Like I’ve said all along, I don’t have the magic answer, and anytime you mess with taxes, some people will pay less, some will pay more, and those paying more will scream loudly about the injustice of it all. My fundamental point, however, remains – the earnings tax is perceived as a disincentive by many in the county, and beyond, our competitors. If we can reduce or eliminate it, or do a much better job of explaining it and how savings in other areas (lower property taxes? cheaper rents?) offset it, we can become more competetive. Bottom line, it’s the bottom line – I don’t think taxes are out of line for the services we receive in the city (just ask my brother in New Jersey). We just come to the eco devo games with a lot of other baggage (perceptions and reality), and as Steve asked initially, I think this is the “Most Important Non-Project for St. Louis”.

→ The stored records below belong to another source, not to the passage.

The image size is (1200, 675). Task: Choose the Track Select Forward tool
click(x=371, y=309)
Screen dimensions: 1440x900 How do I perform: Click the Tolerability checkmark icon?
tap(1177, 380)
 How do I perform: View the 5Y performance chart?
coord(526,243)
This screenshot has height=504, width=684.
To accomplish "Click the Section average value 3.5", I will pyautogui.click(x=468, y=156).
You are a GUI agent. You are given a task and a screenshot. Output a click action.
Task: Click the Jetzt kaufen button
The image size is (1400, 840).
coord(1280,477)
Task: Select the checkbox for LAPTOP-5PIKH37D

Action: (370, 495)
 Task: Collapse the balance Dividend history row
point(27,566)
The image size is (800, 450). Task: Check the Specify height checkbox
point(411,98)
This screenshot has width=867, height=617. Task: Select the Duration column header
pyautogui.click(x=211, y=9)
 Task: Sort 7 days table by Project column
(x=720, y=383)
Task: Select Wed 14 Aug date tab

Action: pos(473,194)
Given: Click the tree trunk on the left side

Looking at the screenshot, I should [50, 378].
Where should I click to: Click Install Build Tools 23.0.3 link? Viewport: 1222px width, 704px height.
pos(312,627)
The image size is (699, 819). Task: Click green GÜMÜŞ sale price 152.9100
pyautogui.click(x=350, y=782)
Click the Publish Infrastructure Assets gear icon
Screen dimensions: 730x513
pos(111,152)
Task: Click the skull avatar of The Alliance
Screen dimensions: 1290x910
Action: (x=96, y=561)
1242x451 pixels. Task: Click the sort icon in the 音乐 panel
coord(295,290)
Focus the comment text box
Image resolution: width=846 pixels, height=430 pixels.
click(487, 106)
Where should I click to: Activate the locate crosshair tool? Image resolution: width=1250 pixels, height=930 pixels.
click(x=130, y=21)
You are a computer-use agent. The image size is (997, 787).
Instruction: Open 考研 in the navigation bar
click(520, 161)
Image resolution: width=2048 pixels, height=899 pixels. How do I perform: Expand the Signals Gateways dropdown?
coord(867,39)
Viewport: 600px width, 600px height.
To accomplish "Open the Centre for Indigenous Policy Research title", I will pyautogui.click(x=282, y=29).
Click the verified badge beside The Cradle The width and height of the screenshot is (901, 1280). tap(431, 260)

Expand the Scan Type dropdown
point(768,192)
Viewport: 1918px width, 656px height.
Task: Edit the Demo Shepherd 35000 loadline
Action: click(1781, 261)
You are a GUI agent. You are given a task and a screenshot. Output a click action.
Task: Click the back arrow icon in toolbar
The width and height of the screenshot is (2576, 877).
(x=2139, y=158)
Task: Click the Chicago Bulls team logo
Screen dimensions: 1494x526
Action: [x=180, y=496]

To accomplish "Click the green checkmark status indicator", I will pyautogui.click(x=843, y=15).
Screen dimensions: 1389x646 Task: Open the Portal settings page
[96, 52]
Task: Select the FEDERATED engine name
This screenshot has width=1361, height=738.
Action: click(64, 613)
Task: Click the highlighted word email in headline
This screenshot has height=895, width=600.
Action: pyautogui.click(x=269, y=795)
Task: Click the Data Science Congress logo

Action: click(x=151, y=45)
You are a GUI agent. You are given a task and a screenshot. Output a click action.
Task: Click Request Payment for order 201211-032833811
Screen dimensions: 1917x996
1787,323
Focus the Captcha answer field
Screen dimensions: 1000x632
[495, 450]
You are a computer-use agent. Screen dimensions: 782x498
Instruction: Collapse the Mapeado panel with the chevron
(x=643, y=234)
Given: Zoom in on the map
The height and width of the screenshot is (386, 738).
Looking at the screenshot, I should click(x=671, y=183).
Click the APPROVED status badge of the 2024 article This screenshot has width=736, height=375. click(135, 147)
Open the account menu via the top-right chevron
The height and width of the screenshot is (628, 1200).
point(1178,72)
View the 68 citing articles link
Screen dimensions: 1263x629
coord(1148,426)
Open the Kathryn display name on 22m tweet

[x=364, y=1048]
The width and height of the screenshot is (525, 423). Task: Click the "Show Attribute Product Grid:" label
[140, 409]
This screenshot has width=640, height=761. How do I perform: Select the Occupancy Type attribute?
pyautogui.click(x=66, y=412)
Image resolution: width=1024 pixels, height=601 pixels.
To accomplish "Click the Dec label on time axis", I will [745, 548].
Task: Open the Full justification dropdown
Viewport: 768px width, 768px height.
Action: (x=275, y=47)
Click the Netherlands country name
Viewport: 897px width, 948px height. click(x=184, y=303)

And for a really fuzzy view of a potential future, down in Jefferson County (Birmingham), Alabama, “A judge ruled the county’s occupational tax is illegal and courts refused to let the county spend the revenue from it while officials appeal. By Monday, at least a quarter of the county’s 3,600 employees will be on unpaid leave and many county offices will be closed or cutting back hours.”: http://www.tampabay.com/incoming/article1023828.ece
One reason it was ruled illegal is that professionals who must buy business licenses now do not pay the occupational tax; a pending new law would cover everyone. Other issues are covered here: http://politicsalabama.blogspot.com/2009/04/jefferson-county-occupational-tax.html
These kind of conundrums will always be present when there are so many different taxes and fees. It would be much easier to compare if at the end of the year you could compare the bottom line tax outlay, but that is impossible.
In order for any valid tax discussion to take place, you would need more data than any person could reasonably be expected to garner in one place.